Trafficking AZPs Bassoon, Munc13-1 and Piccolo, were uniformly distributed in the neuronal axon and STED imaging revealed a much smaller population, than

Discussion previously reported, of Bassoon colocalizing, and hence co-trafficking, with Munc13-1 and Piccolo in axons. This indicates that the sorting mechanism in the soma may have a larger effect on the composition of AZPs transported to nascent synapses.

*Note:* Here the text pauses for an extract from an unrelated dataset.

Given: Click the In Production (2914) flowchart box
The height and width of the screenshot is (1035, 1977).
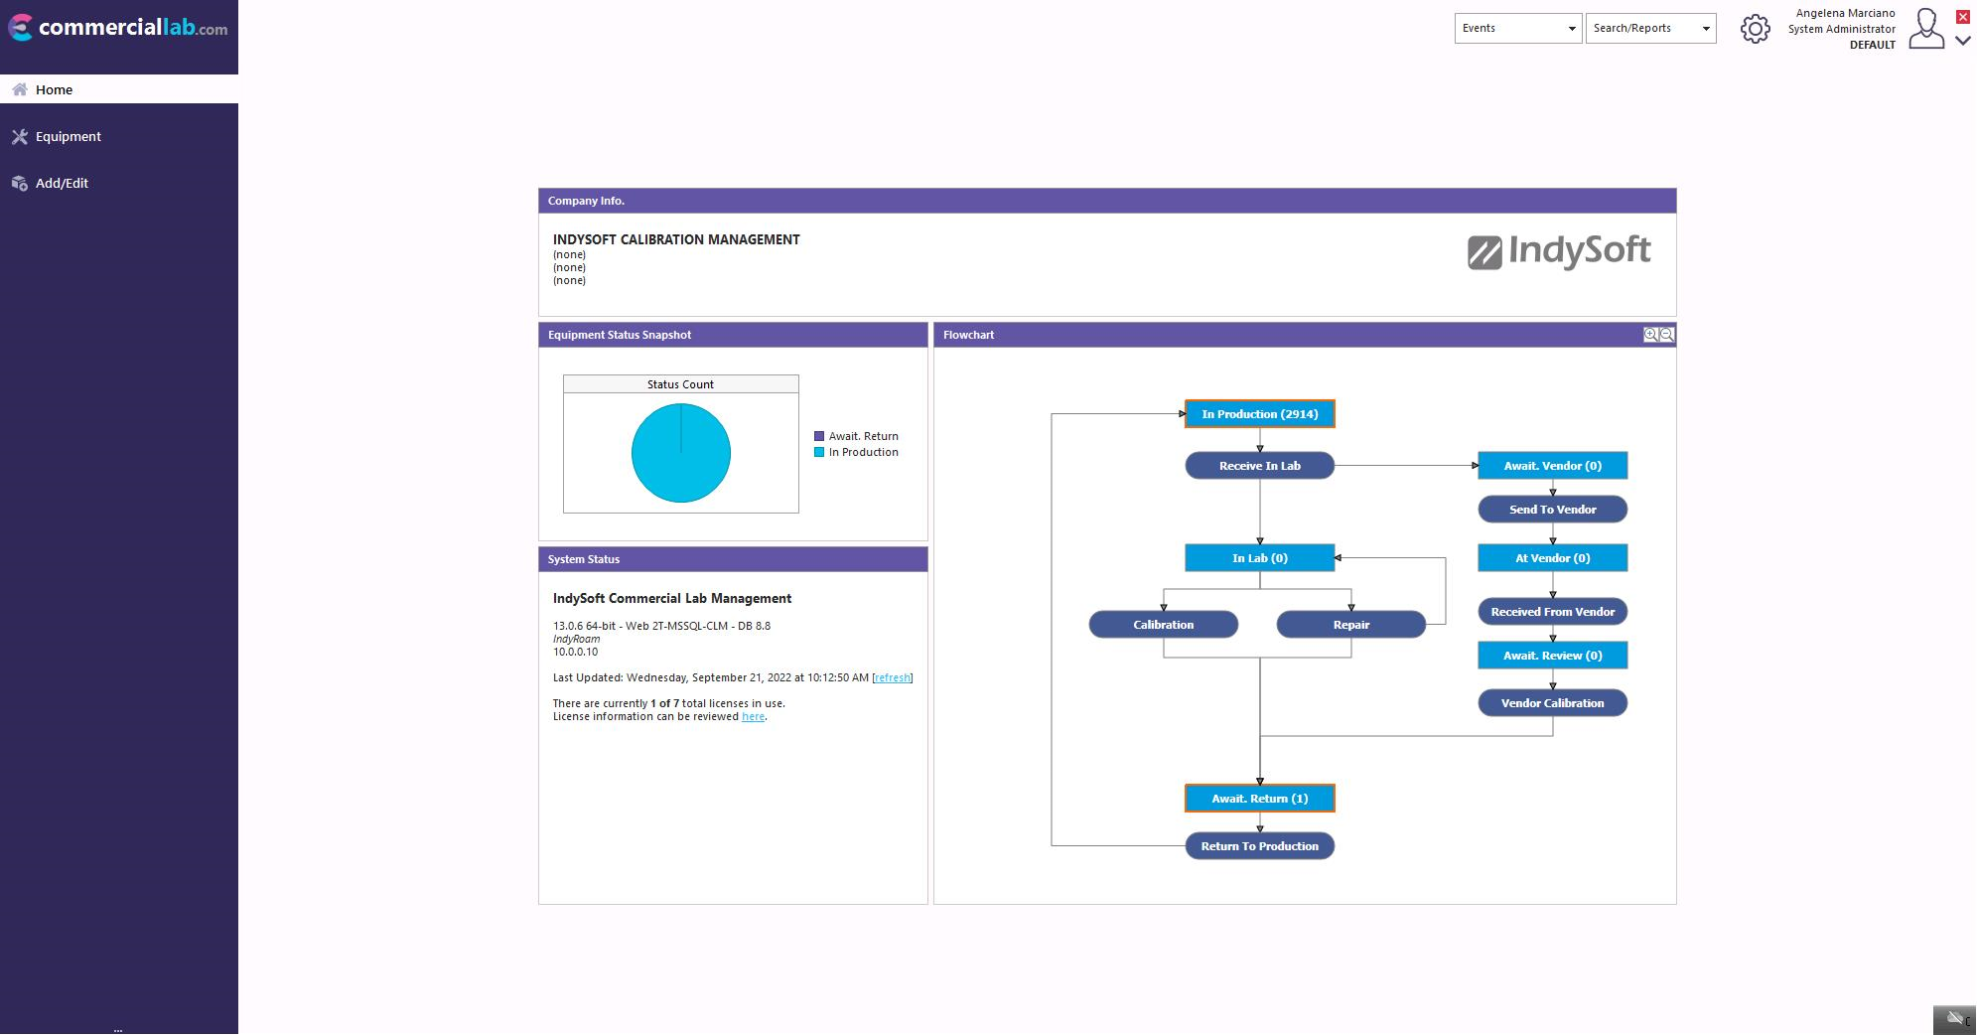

In addition, Bassoon, one of the two largest AZP molecules, was discovered to possess an extended orientation at its Golgi compartment. The N-terminus of full-length Bassoon was seen colocalized within 6—20nm from a TGN marker, while the C-terminus did not colocalize and faced away from the TGN. The N-terminus of Bassoon is therefore implicated in localizing and orienting the molecule at the TGN. The myristoyl motif within Bassoon’s N-terminus does not influence its orientation at the TGN, although deletion mutant proteins lacking either both termini of Bassoon (Rbb26-Bsn) or the N-terminus of Bassoon (95-Bsn) lose their colocalization to the TGN lamella. This makes the first 94 amino acids of Bassoon’s N-terminus essential for its proper localization and orientation at the TGN and highlights the ability of the central CC2 domain of Bassoon (expressed by the Rbb26-Bsn construct) to sufficiently recruit Bassoon molecules to the Golgi.

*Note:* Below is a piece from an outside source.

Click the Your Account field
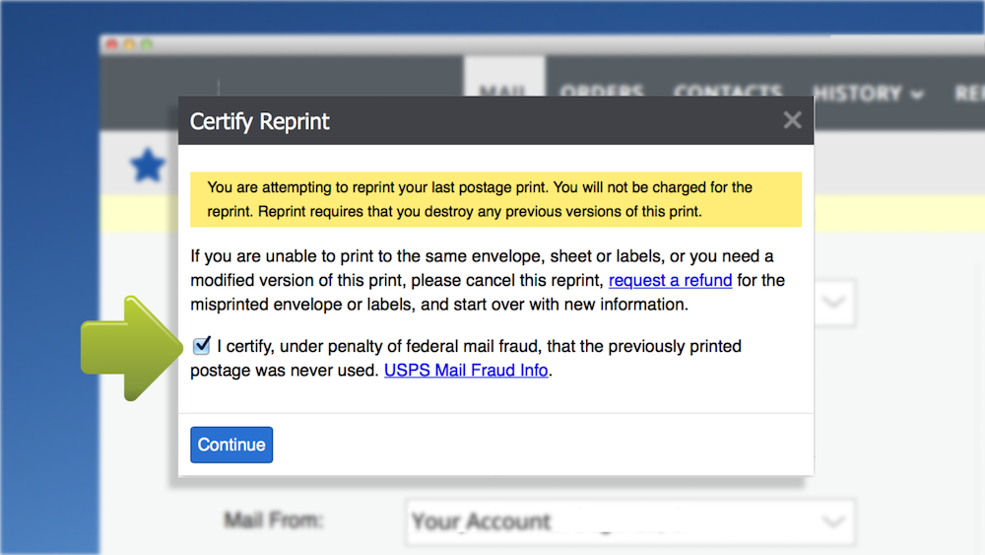 click(x=630, y=521)
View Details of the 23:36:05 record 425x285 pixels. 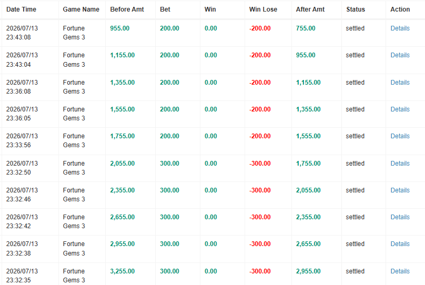[400, 109]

Bassoon molecules possess an extended conformation at the TGN (Figure 17—

Figure 19) and at mature synapses^76,77; this conformation uniquely presents itself with the characteristic property of neighboring Bassoon molecules organized with their N-termini in close proximity to each other and their C-termini localized at least 6nm apart at both subcellular localizations. Interestingly, the N- and C-termini of Bassoon molecules on CGA positive trafficking DCVs were positioned on top of the DCVs, equidistant from its core, suggesting that Bassoon no longer possess an extended conformation on transporting vesicles, in order to facilitate its transport as a large, albeit, more compact cargo. This change in conformation of Bassoon from extended at the TGN, to compact on trafficking vesicles and back to being extended at synaptic sites is the first hint towards a mechanism that influences the sequential assembly of the CAZ complex. The orientation and organization of the Bassoon molecule, at different subcellular destinations, bears interesting functional implications on local mechanisms at these structures and helps to allude towards additional underlying mechanisms that govern the proper assembly of the CAZ structure.